Western blot analyses were conducted on protein lysates from ventral prostate of Hi-Myc mice (6 months of age) maintained on the different diets to further analyze diet-induced changes in phosphorylation status of Akt, mTOR, and several Akt and mTORC1 downstream targets. In addition, the status of STAT3 tyrosine phosphorylation was evaluated. As shown in Fig. 5, phosphorylation of Akt (Thr³⁰⁸), mTOR (Ser²⁴⁴⁸), and S6 ribosomal protein (Ser^235/236) was significantly different (P < 0.05) across the 3 diet groups. Specifically, 30% CR reduced phosphorylation of these signaling molecules, whereas both the overweight control and DIO diets led to significant increases in phosphorylation of Akt, mTOR, and S6 ribosomal protein. Furthermore, 30% CR significantly reduced phosphorylation of Akt (Ser⁴⁷³), GSK3β (Ser⁹), FOXO3a (Ser²⁵³), 4EB-P1 (Thr³⁷), S6 ribosomal protein (Ser^240/244), and STAT3 (Tyr⁷⁰⁵) compared with both the overweight control and DIO diet groups (P < 0.05); however, no significant differences were observed between the overweight control and DIO diet groups. These Western blot data are consistent with the IHC analyses presented in Fig. 3 showing that the greatest differences in levels of phosphorylation occurred between the dietary energy balance extremes in this study.
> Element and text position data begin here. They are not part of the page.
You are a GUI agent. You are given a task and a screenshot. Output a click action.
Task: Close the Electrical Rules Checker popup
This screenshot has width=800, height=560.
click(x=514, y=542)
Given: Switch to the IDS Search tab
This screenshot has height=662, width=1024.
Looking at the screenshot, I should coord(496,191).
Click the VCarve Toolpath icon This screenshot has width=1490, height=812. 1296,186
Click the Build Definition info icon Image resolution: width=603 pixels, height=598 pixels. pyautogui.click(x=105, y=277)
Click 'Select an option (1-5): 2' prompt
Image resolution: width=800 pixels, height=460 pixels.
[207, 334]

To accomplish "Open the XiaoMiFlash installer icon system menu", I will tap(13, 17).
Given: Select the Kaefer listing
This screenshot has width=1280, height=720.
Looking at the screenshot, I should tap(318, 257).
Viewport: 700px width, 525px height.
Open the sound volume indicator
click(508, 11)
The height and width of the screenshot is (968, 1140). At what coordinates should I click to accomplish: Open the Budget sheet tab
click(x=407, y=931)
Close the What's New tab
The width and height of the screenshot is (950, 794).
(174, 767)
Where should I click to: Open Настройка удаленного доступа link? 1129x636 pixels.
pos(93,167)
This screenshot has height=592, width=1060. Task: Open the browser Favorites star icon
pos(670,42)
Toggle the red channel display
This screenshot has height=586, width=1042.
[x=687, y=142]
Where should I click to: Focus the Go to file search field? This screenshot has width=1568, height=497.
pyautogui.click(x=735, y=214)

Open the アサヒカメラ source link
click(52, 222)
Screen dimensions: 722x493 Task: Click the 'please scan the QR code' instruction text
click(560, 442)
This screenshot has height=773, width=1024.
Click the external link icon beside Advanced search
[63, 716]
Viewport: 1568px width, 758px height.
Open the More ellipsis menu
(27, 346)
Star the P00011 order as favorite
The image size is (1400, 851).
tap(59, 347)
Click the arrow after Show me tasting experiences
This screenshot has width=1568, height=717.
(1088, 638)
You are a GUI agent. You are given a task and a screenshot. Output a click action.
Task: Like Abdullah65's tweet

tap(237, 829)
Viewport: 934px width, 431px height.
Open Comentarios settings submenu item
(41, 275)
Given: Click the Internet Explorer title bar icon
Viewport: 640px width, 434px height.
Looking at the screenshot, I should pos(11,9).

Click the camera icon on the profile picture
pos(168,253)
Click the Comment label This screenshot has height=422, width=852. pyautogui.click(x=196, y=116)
In light of the data in Fig. 4 showing diet-dependent differences in CD31 staining and staining for inflammatory cells (macrophages and T-lymphocytes), we isolated RNA from the ventral prostate of Hi-Myc mice on the different diets at 6 months of age. Expression of a panel of selected genes associated with inflammation was analyzed via quantitative PCR. As shown in Fig. 6A, mRNA levels of interleukin (IL) 1α, IL7, IL23, IL27, NFκB1 (p50), and TNFα were significantly increased in the ventral prostate of mice maintained on the DIO diet relative to both the overweight control and 30% CR groups. IL1β mRNA levels were also increased in the DIO diet group but slightly lower than the overweight control group. Regardless, IL1β mRNA levels were elevated in both of these diet groups relative to the 30% CR diet group. The differences in mRNA levels in the DIO diet group for all the other genes evaluated were significantly different (P < 0.05) compared with both the overweight control and 30% CR diet groups.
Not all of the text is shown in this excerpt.